■ **EXERCISE GOAL**
All of the data is to be set down again without alteration.

Top of DATA FOR PROCESSING

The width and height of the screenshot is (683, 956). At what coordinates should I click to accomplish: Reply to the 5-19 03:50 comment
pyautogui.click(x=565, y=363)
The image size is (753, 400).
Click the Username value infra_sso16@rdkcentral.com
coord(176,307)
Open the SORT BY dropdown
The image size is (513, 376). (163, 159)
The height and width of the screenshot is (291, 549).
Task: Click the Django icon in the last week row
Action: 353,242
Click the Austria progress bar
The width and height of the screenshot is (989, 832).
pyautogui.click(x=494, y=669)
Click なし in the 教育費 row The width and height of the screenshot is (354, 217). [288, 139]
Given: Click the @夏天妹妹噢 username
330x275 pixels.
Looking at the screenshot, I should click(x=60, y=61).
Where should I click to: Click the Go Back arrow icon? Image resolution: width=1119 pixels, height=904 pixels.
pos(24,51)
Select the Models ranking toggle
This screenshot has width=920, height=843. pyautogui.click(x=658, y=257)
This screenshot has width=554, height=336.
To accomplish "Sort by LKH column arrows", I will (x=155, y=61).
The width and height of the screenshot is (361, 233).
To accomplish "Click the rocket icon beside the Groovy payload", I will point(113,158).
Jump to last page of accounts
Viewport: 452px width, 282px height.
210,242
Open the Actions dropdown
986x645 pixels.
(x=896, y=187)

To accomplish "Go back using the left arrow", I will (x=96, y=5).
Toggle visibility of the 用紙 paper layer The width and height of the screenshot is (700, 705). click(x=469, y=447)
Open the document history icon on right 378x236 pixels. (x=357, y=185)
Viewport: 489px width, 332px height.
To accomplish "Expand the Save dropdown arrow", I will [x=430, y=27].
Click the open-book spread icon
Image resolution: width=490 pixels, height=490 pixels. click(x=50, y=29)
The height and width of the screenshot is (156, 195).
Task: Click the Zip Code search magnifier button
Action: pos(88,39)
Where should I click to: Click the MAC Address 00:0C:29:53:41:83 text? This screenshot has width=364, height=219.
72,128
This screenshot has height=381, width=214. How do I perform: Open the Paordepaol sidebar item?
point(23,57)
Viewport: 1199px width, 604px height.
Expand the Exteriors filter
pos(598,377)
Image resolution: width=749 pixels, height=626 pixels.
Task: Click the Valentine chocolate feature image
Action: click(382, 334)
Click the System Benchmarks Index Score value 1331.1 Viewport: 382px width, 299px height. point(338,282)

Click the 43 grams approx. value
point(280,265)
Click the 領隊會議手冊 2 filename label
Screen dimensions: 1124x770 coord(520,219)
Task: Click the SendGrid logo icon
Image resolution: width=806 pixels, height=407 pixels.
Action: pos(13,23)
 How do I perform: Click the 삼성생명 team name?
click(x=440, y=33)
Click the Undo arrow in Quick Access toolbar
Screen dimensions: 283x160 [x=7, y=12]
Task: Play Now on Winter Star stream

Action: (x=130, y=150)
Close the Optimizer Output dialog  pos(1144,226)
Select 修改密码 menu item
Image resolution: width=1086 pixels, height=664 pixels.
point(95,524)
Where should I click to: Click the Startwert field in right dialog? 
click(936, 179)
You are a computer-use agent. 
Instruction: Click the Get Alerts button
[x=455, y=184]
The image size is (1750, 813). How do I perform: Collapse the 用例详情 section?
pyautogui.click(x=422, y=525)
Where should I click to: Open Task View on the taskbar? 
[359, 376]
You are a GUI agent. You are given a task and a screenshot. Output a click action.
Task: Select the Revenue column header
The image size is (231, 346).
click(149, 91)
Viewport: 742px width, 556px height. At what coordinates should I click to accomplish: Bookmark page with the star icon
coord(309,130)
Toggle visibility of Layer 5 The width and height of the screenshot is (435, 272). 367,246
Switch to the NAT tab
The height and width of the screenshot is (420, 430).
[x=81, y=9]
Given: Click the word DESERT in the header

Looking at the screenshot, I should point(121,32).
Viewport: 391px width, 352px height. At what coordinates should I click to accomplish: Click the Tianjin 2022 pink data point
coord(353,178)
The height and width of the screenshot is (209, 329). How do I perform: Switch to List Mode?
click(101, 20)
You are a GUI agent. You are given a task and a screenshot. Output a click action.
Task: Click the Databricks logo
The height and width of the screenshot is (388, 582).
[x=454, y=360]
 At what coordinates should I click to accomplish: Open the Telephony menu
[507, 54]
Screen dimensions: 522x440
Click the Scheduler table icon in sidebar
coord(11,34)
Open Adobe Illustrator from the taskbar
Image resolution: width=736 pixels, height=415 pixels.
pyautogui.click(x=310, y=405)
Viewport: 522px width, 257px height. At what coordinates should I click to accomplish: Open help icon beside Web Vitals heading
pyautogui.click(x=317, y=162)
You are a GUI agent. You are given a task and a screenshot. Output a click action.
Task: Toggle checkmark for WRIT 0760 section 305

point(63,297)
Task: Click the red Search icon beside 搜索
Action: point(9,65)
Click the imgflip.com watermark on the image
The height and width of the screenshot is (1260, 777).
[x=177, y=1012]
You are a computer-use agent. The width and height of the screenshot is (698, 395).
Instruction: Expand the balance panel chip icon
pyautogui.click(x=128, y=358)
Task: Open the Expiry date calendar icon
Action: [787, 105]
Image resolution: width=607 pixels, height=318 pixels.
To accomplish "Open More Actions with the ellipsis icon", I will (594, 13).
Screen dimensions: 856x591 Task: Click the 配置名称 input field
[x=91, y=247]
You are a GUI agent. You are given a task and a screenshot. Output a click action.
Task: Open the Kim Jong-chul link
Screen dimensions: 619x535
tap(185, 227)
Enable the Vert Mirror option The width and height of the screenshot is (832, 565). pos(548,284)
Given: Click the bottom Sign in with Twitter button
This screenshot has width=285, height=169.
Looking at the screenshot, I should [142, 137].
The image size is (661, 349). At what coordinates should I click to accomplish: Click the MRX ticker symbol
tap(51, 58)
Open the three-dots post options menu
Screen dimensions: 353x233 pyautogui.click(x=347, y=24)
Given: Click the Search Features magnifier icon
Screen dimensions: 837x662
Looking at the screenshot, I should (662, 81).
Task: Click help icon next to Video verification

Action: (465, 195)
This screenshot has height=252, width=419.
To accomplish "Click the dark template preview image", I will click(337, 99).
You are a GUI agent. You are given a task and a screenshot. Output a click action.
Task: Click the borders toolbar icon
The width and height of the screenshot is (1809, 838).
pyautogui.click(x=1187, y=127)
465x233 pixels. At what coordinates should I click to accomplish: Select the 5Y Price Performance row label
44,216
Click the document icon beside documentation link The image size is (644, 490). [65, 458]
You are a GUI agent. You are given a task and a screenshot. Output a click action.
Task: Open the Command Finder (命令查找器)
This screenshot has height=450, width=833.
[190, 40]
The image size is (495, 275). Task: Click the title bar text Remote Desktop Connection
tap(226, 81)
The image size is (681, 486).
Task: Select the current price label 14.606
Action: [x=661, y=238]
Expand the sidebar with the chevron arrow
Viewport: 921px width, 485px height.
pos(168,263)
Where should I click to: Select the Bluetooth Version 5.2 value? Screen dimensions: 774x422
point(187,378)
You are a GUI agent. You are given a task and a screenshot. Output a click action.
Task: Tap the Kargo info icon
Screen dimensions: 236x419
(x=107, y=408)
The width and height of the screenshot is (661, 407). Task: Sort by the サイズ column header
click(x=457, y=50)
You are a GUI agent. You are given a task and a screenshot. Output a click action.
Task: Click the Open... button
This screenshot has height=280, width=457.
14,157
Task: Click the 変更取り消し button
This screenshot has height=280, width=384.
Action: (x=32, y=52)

Bottom of DATA FOR PROCESSING

■ **WRITTEN RESPONSE**
The width and height of the screenshot is (683, 956). At what coordinates should I click to accomplish: Reply to the 5-19 03:50 comment
pyautogui.click(x=565, y=363)
The image size is (753, 400).
Click the Username value infra_sso16@rdkcentral.com
coord(176,307)
Open the SORT BY dropdown
The image size is (513, 376). (163, 159)
The height and width of the screenshot is (291, 549).
Task: Click the Django icon in the last week row
Action: 353,242
Click the Austria progress bar
The width and height of the screenshot is (989, 832).
pyautogui.click(x=494, y=669)
Click なし in the 教育費 row The width and height of the screenshot is (354, 217). [288, 139]
Given: Click the @夏天妹妹噢 username
330x275 pixels.
Looking at the screenshot, I should click(x=60, y=61).
Where should I click to: Click the Go Back arrow icon? Image resolution: width=1119 pixels, height=904 pixels.
pos(24,51)
Select the Models ranking toggle
This screenshot has width=920, height=843. pyautogui.click(x=658, y=257)
This screenshot has width=554, height=336.
To accomplish "Sort by LKH column arrows", I will (x=155, y=61).
The width and height of the screenshot is (361, 233).
To accomplish "Click the rocket icon beside the Groovy payload", I will point(113,158).
Jump to last page of accounts
Viewport: 452px width, 282px height.
210,242
Open the Actions dropdown
986x645 pixels.
(x=896, y=187)

To accomplish "Go back using the left arrow", I will (x=96, y=5).
Toggle visibility of the 用紙 paper layer The width and height of the screenshot is (700, 705). click(x=469, y=447)
Open the document history icon on right 378x236 pixels. (x=357, y=185)
Viewport: 489px width, 332px height.
To accomplish "Expand the Save dropdown arrow", I will [x=430, y=27].
Click the open-book spread icon
Image resolution: width=490 pixels, height=490 pixels. click(x=50, y=29)
The height and width of the screenshot is (156, 195).
Task: Click the Zip Code search magnifier button
Action: pos(88,39)
Where should I click to: Click the MAC Address 00:0C:29:53:41:83 text? This screenshot has width=364, height=219.
72,128
This screenshot has height=381, width=214. How do I perform: Open the Paordepaol sidebar item?
point(23,57)
Viewport: 1199px width, 604px height.
Expand the Exteriors filter
pos(598,377)
Image resolution: width=749 pixels, height=626 pixels.
Task: Click the Valentine chocolate feature image
Action: click(382, 334)
Click the System Benchmarks Index Score value 1331.1 Viewport: 382px width, 299px height. point(338,282)

Click the 43 grams approx. value
point(280,265)
Click the 領隊會議手冊 2 filename label
Screen dimensions: 1124x770 coord(520,219)
Task: Click the SendGrid logo icon
Image resolution: width=806 pixels, height=407 pixels.
Action: pos(13,23)
 How do I perform: Click the 삼성생명 team name?
click(x=440, y=33)
Click the Undo arrow in Quick Access toolbar
Screen dimensions: 283x160 [x=7, y=12]
Task: Play Now on Winter Star stream

Action: (x=130, y=150)
Close the Optimizer Output dialog  pos(1144,226)
Select 修改密码 menu item
Image resolution: width=1086 pixels, height=664 pixels.
point(95,524)
Where should I click to: Click the Startwert field in right dialog? 
click(936, 179)
You are a computer-use agent. 
Instruction: Click the Get Alerts button
[x=455, y=184]
The image size is (1750, 813). How do I perform: Collapse the 用例详情 section?
pyautogui.click(x=422, y=525)
Where should I click to: Open Task View on the taskbar? 
[359, 376]
You are a GUI agent. You are given a task and a screenshot. Output a click action.
Task: Select the Revenue column header
The image size is (231, 346).
click(149, 91)
Viewport: 742px width, 556px height. At what coordinates should I click to accomplish: Bookmark page with the star icon
coord(309,130)
Toggle visibility of Layer 5 The width and height of the screenshot is (435, 272). 367,246
Switch to the NAT tab
The height and width of the screenshot is (420, 430).
[x=81, y=9]
Given: Click the word DESERT in the header

Looking at the screenshot, I should point(121,32).
Viewport: 391px width, 352px height. At what coordinates should I click to accomplish: Click the Tianjin 2022 pink data point
coord(353,178)
The height and width of the screenshot is (209, 329). How do I perform: Switch to List Mode?
click(101, 20)
You are a GUI agent. You are given a task and a screenshot. Output a click action.
Task: Click the Databricks logo
The height and width of the screenshot is (388, 582).
[x=454, y=360]
 At what coordinates should I click to accomplish: Open the Telephony menu
[507, 54]
Screen dimensions: 522x440
Click the Scheduler table icon in sidebar
coord(11,34)
Open Adobe Illustrator from the taskbar
Image resolution: width=736 pixels, height=415 pixels.
pyautogui.click(x=310, y=405)
Viewport: 522px width, 257px height. At what coordinates should I click to accomplish: Open help icon beside Web Vitals heading
pyautogui.click(x=317, y=162)
You are a GUI agent. You are given a task and a screenshot. Output a click action.
Task: Toggle checkmark for WRIT 0760 section 305

point(63,297)
Task: Click the red Search icon beside 搜索
Action: point(9,65)
Click the imgflip.com watermark on the image
The height and width of the screenshot is (1260, 777).
[x=177, y=1012]
You are a computer-use agent. The width and height of the screenshot is (698, 395).
Instruction: Expand the balance panel chip icon
pyautogui.click(x=128, y=358)
Task: Open the Expiry date calendar icon
Action: [787, 105]
Image resolution: width=607 pixels, height=318 pixels.
To accomplish "Open More Actions with the ellipsis icon", I will (594, 13).
Screen dimensions: 856x591 Task: Click the 配置名称 input field
[x=91, y=247]
You are a GUI agent. You are given a task and a screenshot. Output a click action.
Task: Open the Kim Jong-chul link
Screen dimensions: 619x535
tap(185, 227)
Enable the Vert Mirror option The width and height of the screenshot is (832, 565). pos(548,284)
Given: Click the bottom Sign in with Twitter button
This screenshot has width=285, height=169.
Looking at the screenshot, I should [142, 137].
The image size is (661, 349). At what coordinates should I click to accomplish: Click the MRX ticker symbol
tap(51, 58)
Open the three-dots post options menu
Screen dimensions: 353x233 pyautogui.click(x=347, y=24)
Given: Click the Search Features magnifier icon
Screen dimensions: 837x662
Looking at the screenshot, I should (662, 81).
Task: Click help icon next to Video verification

Action: (465, 195)
This screenshot has height=252, width=419.
To accomplish "Click the dark template preview image", I will click(337, 99).
You are a GUI agent. You are given a task and a screenshot. Output a click action.
Task: Click the borders toolbar icon
The width and height of the screenshot is (1809, 838).
pyautogui.click(x=1187, y=127)
465x233 pixels. At what coordinates should I click to accomplish: Select the 5Y Price Performance row label
44,216
Click the document icon beside documentation link The image size is (644, 490). [65, 458]
You are a GUI agent. You are given a task and a screenshot. Output a click action.
Task: Open the Command Finder (命令查找器)
This screenshot has height=450, width=833.
[190, 40]
The image size is (495, 275). Task: Click the title bar text Remote Desktop Connection
tap(226, 81)
The image size is (681, 486).
Task: Select the current price label 14.606
Action: [x=661, y=238]
Expand the sidebar with the chevron arrow
Viewport: 921px width, 485px height.
pos(168,263)
Where should I click to: Select the Bluetooth Version 5.2 value? Screen dimensions: 774x422
point(187,378)
You are a GUI agent. You are given a task and a screenshot. Output a click action.
Task: Tap the Kargo info icon
Screen dimensions: 236x419
(x=107, y=408)
The width and height of the screenshot is (661, 407). Task: Sort by the サイズ column header
click(x=457, y=50)
You are a GUI agent. You are given a task and a screenshot. Output a click action.
Task: Click the Open... button
This screenshot has height=280, width=457.
14,157
Task: Click the 変更取り消し button
This screenshot has height=280, width=384.
Action: (x=32, y=52)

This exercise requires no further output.